The context is also restricted enough so that the obvious dynamic programming algorithms for first-best and marginalization apply. The only tricky part is computing the normalization for $p(y,A,i|x)$, which has only been defined up to a constant. As it turns out, the same dynamic programming algorithm works to compute the normalizing constant as for a single probabilistic read.

In practice, you have the usual dynamic programming table, only it keeps track of the last base matched in the read, the last base matched in the reference sequence, and whether the last operation was an insertion, deletion, or substitution. To compute the normalizer, you treat each base log prob from a pseudoread of the given read length $\mbox{\sc readlen}$ as having score 0 and accumulate all the matches in the usual way with the sum-product algorithm. (You’ll need to work on the log scale and use the log-sum-of-exponentials operation at each stage to prevent underflow.)

In general, these dynamic programming algorithms will work anywhere you have this kind of tail-recursive definition over a finite set of operations.

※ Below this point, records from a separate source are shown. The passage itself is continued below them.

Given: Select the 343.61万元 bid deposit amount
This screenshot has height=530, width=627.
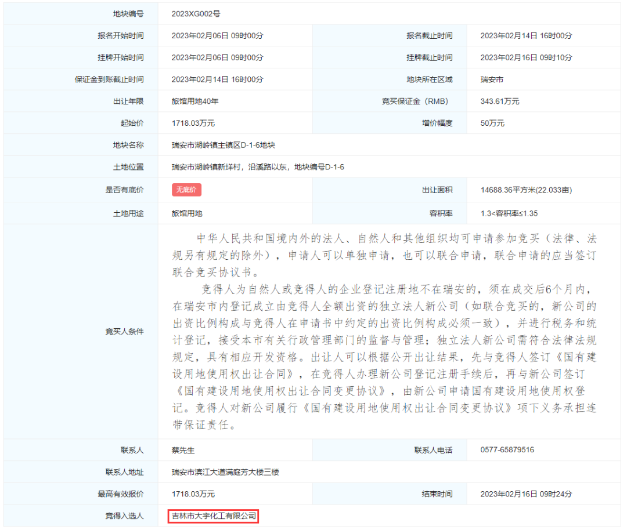Looking at the screenshot, I should pyautogui.click(x=499, y=101).
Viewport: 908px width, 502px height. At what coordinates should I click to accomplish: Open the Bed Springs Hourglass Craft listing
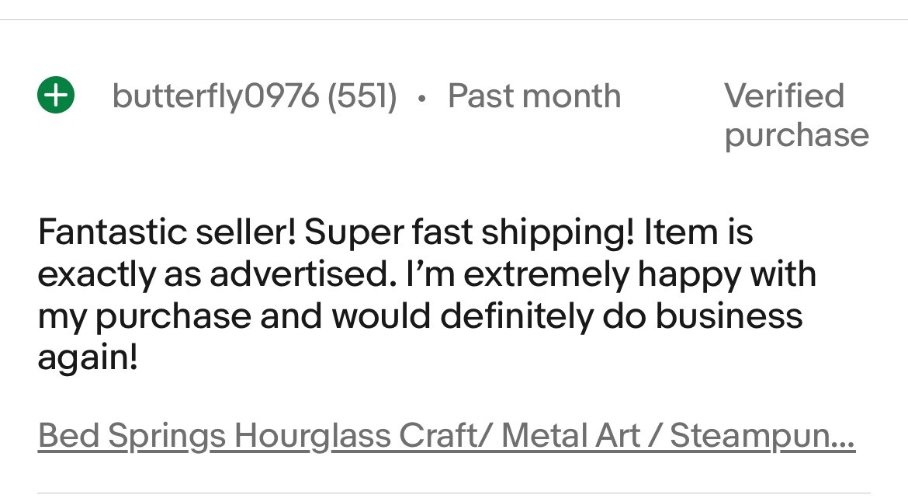(x=445, y=435)
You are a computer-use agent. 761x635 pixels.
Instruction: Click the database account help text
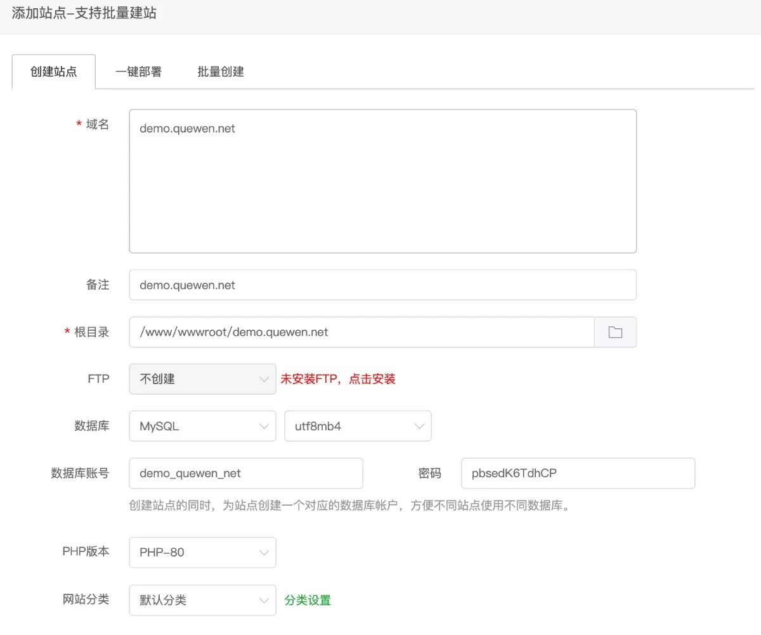pyautogui.click(x=349, y=506)
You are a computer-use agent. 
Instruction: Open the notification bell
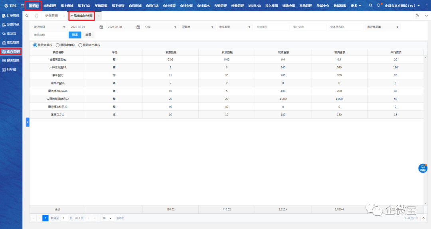(x=379, y=6)
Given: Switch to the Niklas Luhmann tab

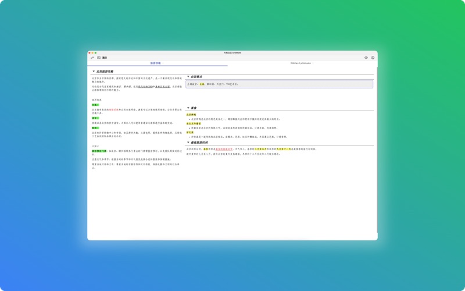Looking at the screenshot, I should (x=301, y=63).
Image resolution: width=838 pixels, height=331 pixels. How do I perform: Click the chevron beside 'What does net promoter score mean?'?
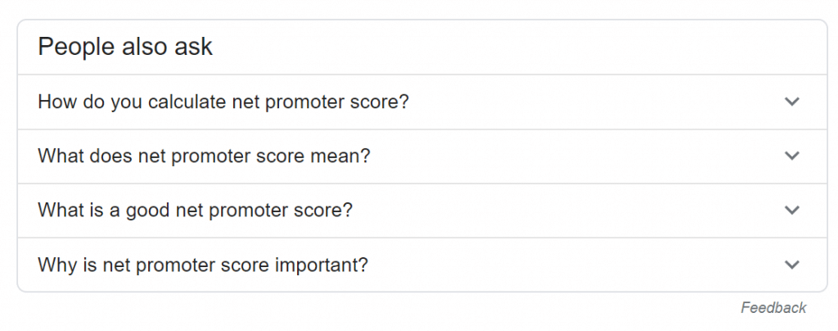point(791,156)
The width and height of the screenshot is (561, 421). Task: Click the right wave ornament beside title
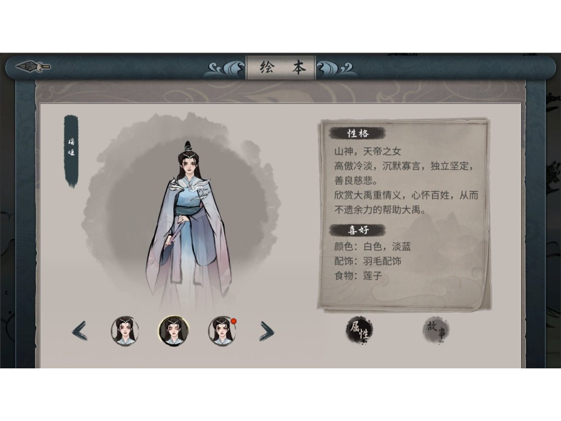click(x=335, y=69)
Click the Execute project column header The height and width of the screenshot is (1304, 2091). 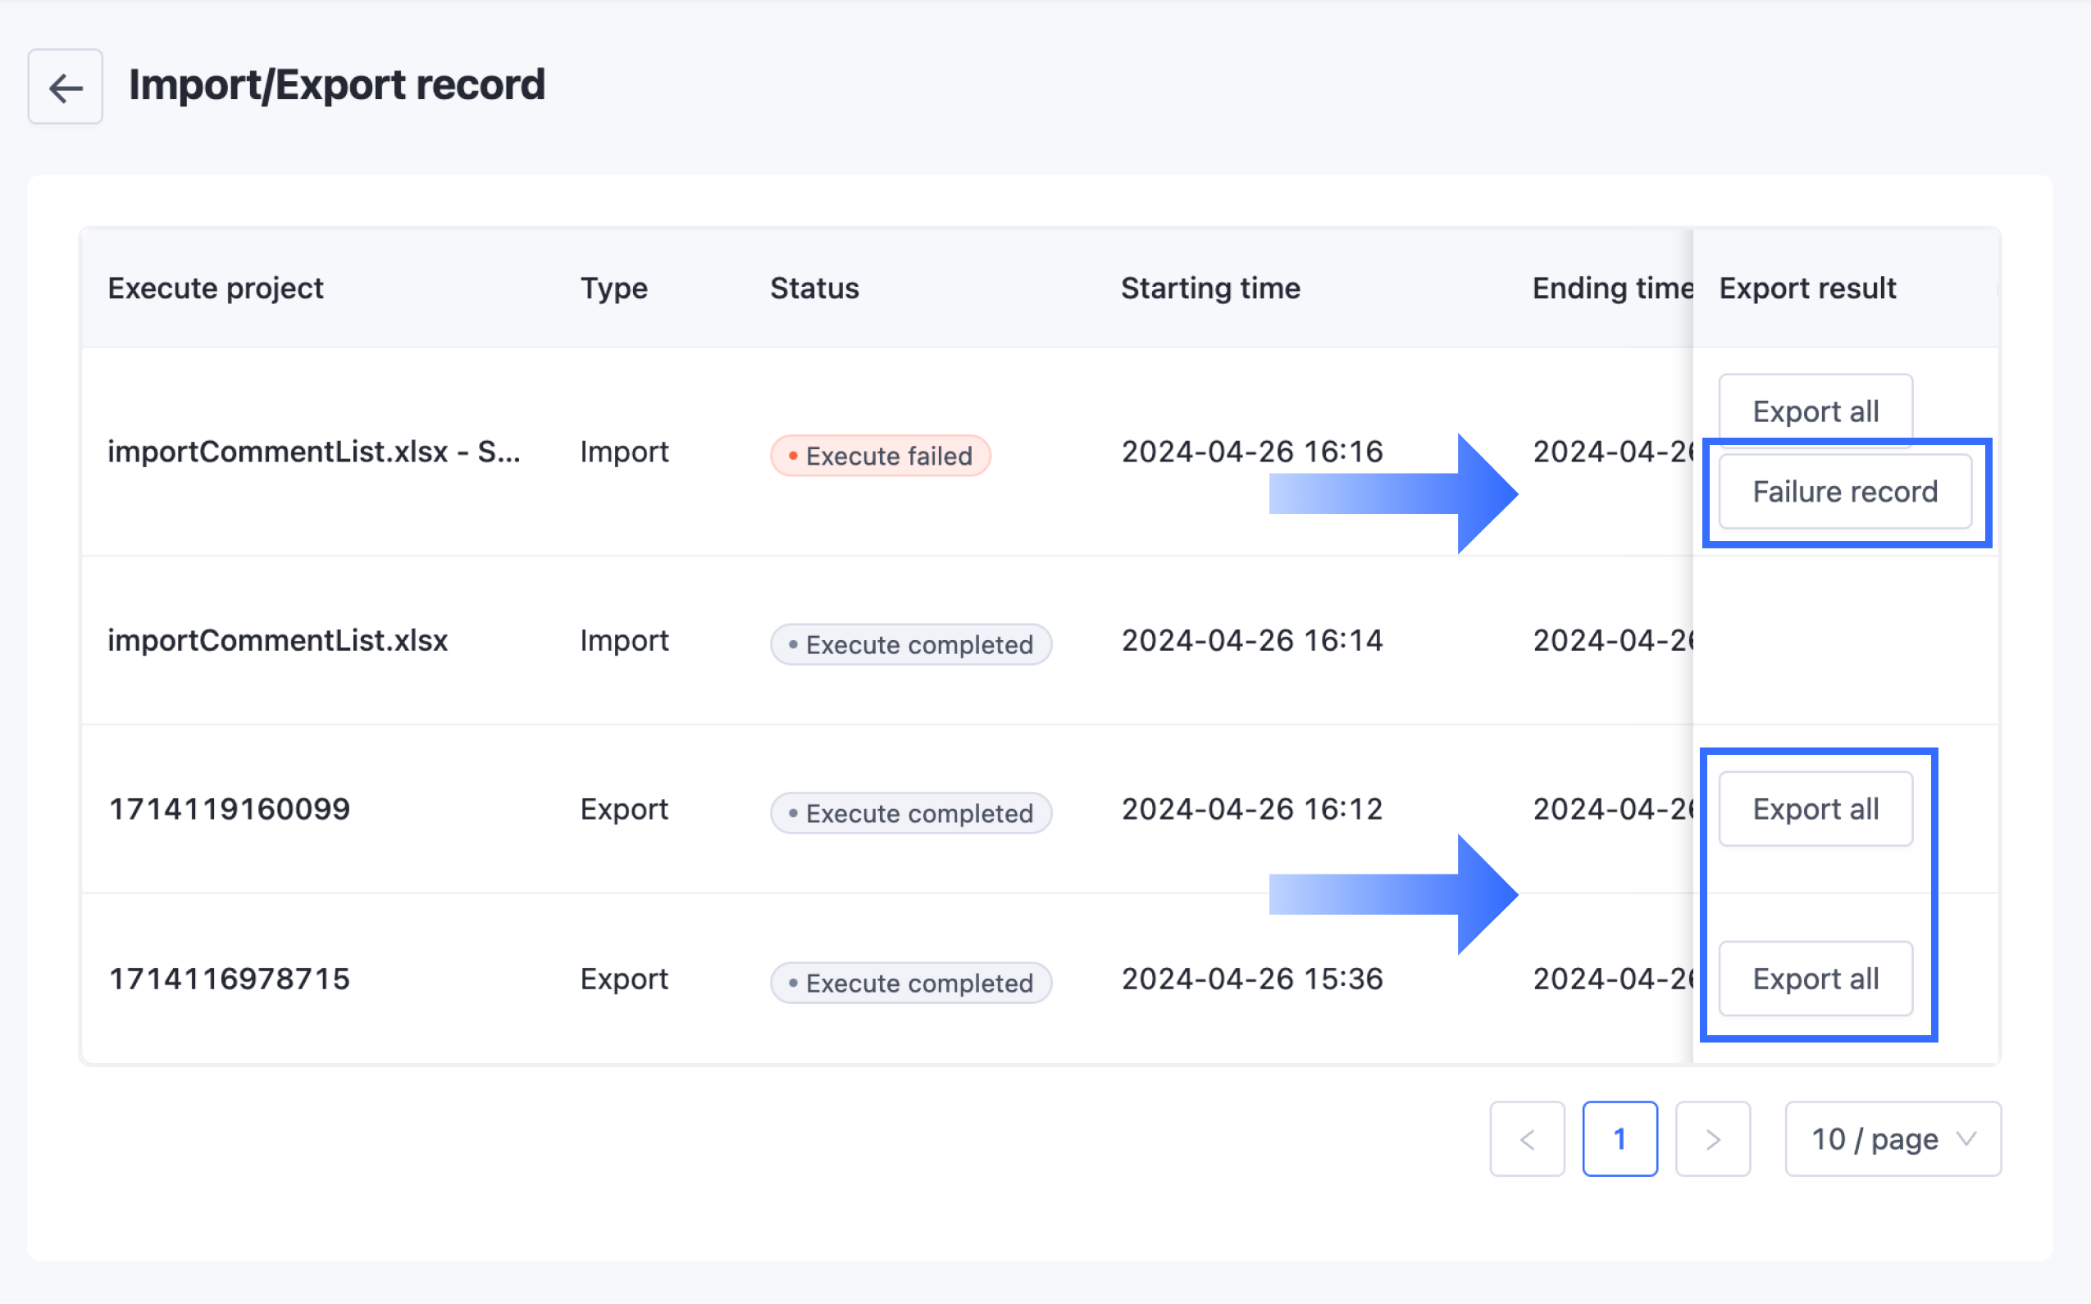point(216,288)
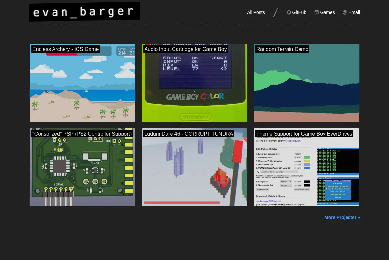
Task: Select the Email navigation link
Action: pyautogui.click(x=351, y=12)
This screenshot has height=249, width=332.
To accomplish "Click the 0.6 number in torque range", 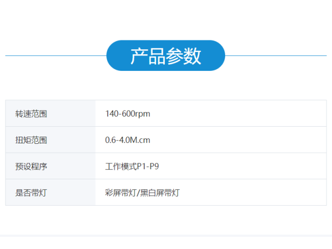I will (x=110, y=140).
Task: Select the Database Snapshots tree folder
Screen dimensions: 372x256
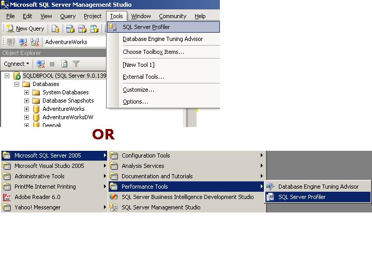Action: 68,101
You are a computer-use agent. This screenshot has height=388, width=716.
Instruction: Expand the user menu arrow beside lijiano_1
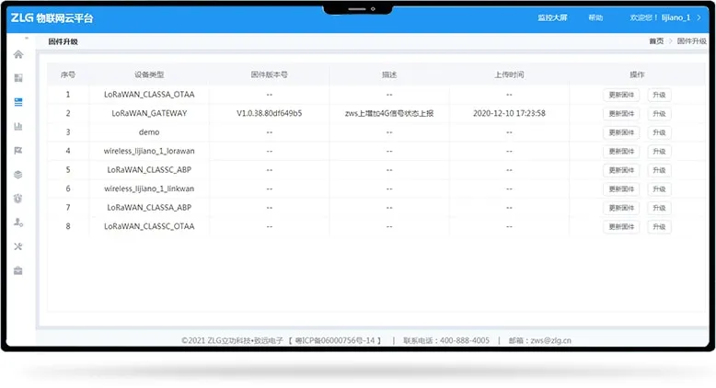click(x=699, y=18)
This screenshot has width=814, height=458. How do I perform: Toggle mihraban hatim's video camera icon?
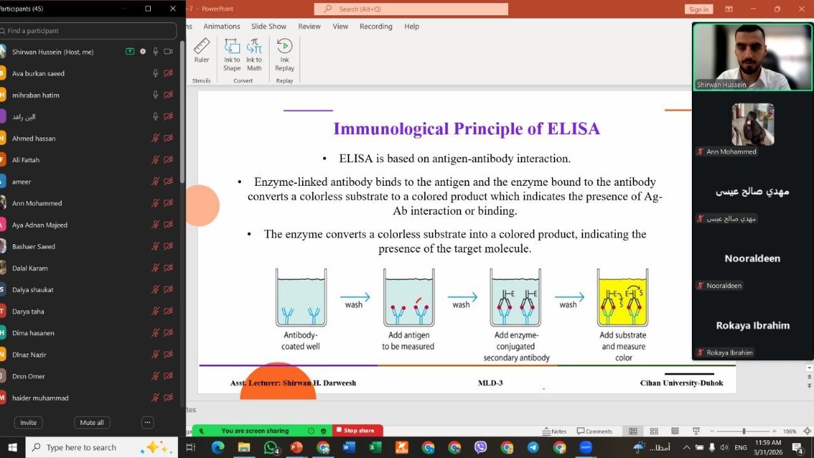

### Inferring the Actual Read Sequence for SNP, Etc. Calling

Because of variation among individuals, the sequence of bases in a read won’t necessarily match the reference sequence. We can marginalize out the probability that the read sequence is $z$ given that it was generated from reference sequence $x$ with read $y$ (remember the read’s non-deterministic here), $p(z|x,y) = \sum_{i,\mbox{yield}(A) = z} p(A,i,x|y)$,

where $\mbox{yield}(A)$ is the read produced from alignment $A$, which itself is defined recursively by $\mbox{yield}([]) = \epsilon$, $\mbox{\rm yield}(\mbox{\rm del}(x) + A) = \mbox{\rm yield}(A)$, $\mbox{\rm yield}(\mbox{subst}(b,x_i) + A) = b \cdot \mbox{\rm yield}(A)$, and $\mbox{\rm yield}(\mbox{ins}(b)+A) = b \cdot \mbox{\rm yield}(A)$,

where $\epsilon$ is the empty string and $\cdot$ string concatenation.

I believe this is roughly what the GNUMAP mapper does (here’s the pay-per-view paper).

### Reference Sequences with Uncertainty

We could extend the algorithm even further if we have a non-deterministic reference sequence. For instance, we can use data from the HapMap project to infer single nucleotide polymorphisms (SNPs). We just do the same thing for reference side non-determinsm as on the read side, assuming there’s some score associated with each choice and adding the choice into the context mix.